*Work request*: All the data should be printed again exactly as written.

******************************

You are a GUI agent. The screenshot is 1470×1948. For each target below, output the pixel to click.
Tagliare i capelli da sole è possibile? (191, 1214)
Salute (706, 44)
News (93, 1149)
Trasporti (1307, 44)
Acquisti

******************************

*Finished exercise*:
You are a GUI agent. The screenshot is 1470×1948. For each target below, output the pixel to click.
Tagliare i capelli da sole è possibile? (191, 1214)
Salute (706, 44)
News (93, 1149)
Trasporti (1307, 44)
Acquisti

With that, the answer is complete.